[start]

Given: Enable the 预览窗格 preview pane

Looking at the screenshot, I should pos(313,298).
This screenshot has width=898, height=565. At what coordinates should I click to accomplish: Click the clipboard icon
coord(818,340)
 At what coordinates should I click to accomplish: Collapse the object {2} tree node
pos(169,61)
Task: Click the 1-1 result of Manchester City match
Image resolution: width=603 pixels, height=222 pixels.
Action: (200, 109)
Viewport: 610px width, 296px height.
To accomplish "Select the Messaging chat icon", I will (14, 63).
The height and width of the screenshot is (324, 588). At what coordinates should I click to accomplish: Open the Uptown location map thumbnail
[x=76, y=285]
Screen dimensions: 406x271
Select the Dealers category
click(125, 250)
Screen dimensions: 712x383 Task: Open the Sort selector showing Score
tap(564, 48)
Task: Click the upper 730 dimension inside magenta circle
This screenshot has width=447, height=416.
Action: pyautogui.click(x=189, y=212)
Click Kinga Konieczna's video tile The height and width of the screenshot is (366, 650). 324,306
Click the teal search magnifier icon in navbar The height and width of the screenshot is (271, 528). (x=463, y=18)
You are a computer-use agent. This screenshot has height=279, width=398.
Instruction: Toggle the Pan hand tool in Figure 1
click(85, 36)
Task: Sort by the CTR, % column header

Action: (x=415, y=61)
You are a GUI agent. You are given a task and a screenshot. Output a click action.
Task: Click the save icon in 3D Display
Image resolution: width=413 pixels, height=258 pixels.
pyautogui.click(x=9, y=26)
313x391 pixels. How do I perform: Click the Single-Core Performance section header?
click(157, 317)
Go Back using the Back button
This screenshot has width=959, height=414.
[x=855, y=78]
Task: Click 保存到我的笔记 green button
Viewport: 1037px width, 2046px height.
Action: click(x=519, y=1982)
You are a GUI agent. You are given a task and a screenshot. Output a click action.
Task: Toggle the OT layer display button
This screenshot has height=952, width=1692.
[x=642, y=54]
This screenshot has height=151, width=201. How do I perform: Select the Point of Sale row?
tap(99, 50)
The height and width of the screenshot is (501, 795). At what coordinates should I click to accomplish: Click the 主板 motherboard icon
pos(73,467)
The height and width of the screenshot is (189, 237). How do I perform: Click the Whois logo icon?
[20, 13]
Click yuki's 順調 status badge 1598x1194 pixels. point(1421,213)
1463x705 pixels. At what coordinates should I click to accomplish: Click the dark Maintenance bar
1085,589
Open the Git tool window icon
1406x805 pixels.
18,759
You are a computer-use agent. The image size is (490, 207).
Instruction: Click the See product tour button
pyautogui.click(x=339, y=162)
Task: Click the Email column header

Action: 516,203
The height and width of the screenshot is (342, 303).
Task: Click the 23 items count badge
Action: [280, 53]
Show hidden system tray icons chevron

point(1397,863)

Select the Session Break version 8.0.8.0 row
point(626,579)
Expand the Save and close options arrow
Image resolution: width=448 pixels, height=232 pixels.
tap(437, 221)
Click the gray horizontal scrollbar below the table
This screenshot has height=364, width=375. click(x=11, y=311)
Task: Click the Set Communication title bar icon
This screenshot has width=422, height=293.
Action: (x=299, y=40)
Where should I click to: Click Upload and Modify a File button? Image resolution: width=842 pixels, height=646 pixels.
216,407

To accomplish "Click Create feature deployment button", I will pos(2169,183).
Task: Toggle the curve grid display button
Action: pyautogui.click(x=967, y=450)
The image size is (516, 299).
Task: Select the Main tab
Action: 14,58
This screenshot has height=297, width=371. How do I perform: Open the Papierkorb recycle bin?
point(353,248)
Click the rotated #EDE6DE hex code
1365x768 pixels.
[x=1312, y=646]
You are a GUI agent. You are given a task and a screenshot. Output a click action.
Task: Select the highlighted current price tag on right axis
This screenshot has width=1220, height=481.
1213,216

[end]

Convert the data above, from its start through the line containing "coord(818,340)", into a two-column CSV with the headers input and output. Make one row for each text and its answer, put each field in quotes, and turn line breaks into spaces.

input,output
"Given: Enable the 预览窗格 preview pane","Looking at the screenshot, I should pos(313,298)."
"This screenshot has width=898, height=565. At what coordinates should I click to accomplish: Click the clipboard icon","coord(818,340)"